Microsoft wedge keyboard work with ipad windows 8#
What's not clear to me is why people think that Windows 8 running on something that looks like an iPad should suddenly become a clamshell laptop. Real computers need keyboards, which is why desktops and laptops have them. Yet I wonder how many engineers or managers over at the OEMs actually use keyboards with their iPads. Yet in bizarro-OEM-land it's like they can't conceive of a world where people don't use their iPads with keyboards.
![microsoft wedge keyboard work with ipad microsoft wedge keyboard work with ipad](https://m.media-amazon.com/images/I/51+nQO7PC9L.jpg)
People get along just fine with their iPad entirely unnumbered by plasticy panels of microswitches. the classic "solution seeking problem" that so often seems to define the work we do.īecause we know that most people don't use a keyboard with the iPad, and even those who own a keyboard don't use it all the time, we know that the iPad doesn't need one. Oh - half of the time we forget to do that and try and foist onto the market things that it doesn't need - i.e. The market demands, we provide a solution. I'm a believer in that generally as a community we technicians are able to provide the market with what it needs. The only problem with that premise is that the iPad isn't a computer. Yes, I totally agree that if you want to input information into a computer you need a keyboard. I'm willing to go to thermonuclear war on this. None of them has worked as hard as Microsoft and produced something innovative that moves the story forward like the upcoming Surface devices do.īut that whole idea of keyboards on post-PC devices? I won't rest until they're expunged from the post-PC proposition. (I'm indebted to Peter Bright for pointing out that the Samsung ATIV Windows RT device doesn't currently have a keybaord option.) The only thing the manufacturers have done is taken old designs, refreshed them, and made it possible to take the keyboard off. All ten are presented with keyboard in tow and, to my mind, that positions them as netbooks. Of the eleven devices, ten of them are irrevocably meshed together with the idea of the keyboard. Three Windows RT devices, and eight Windows 8 devices. I've created a little spreadsheet of what was announced.
![microsoft wedge keyboard work with ipad microsoft wedge keyboard work with ipad](https://venturebeat.com/wp-content/uploads/2020/03/ipadmagickeyboard.jpg)
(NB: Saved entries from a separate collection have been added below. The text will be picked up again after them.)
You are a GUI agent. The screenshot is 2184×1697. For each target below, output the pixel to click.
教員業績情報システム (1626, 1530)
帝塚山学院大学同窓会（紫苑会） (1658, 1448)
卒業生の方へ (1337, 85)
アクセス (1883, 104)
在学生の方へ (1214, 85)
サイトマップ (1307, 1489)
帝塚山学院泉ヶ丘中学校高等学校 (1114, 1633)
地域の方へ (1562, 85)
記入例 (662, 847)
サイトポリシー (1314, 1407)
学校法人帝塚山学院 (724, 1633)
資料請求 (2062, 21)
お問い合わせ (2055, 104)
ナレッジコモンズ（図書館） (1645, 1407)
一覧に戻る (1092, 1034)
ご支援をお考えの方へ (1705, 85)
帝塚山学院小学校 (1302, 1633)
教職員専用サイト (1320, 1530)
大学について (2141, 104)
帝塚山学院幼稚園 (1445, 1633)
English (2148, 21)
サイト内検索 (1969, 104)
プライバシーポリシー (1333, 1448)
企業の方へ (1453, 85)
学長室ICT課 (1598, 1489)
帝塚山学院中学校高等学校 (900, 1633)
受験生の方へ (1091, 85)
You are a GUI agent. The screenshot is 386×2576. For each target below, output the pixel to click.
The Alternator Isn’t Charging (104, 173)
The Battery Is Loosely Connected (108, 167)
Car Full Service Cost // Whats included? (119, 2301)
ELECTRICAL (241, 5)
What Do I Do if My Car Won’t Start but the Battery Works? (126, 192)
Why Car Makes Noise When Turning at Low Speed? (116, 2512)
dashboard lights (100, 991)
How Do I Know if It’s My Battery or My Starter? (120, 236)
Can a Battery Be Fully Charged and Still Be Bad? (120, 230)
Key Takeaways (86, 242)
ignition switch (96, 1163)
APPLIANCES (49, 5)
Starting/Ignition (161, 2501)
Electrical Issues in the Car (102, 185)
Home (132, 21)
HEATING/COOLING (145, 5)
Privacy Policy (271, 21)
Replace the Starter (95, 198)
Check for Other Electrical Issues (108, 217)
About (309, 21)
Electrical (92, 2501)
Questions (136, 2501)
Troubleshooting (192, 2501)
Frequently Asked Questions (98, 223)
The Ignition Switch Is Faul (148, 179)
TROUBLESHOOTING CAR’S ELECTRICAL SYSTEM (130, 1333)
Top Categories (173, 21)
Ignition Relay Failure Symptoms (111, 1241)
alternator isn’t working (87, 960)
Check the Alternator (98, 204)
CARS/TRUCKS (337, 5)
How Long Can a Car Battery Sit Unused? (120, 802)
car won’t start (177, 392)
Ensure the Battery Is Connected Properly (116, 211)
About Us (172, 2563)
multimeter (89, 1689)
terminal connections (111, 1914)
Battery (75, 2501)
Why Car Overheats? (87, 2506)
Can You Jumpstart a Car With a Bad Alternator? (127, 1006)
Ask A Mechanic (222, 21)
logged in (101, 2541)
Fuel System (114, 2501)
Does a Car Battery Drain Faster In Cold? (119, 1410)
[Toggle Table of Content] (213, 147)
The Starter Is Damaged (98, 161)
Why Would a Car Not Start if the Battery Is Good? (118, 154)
But no - instead of kit worthy of Windows 8, we get a bunch of revamped netbooks, a technology the market rejected around the same time its love affair with the iPad started. Now that Windows 8 is done with its magical reimagined touchable-ness the OEMs can now all get together and start creating fantastic kit that spanks the boys and girls of Cupertino. We're two-and-a-half years into the "iPad market", and I don't think anyone would say that product has been a failure. I'm left regarding the whole affair with the same affection that I might feel for a cat that's sicked up a hairball made of plastic and silicon on my front-room carpet. L ast week gave us the first chance to see what the OEMs had in mind when it comes to Windows 8 tablets.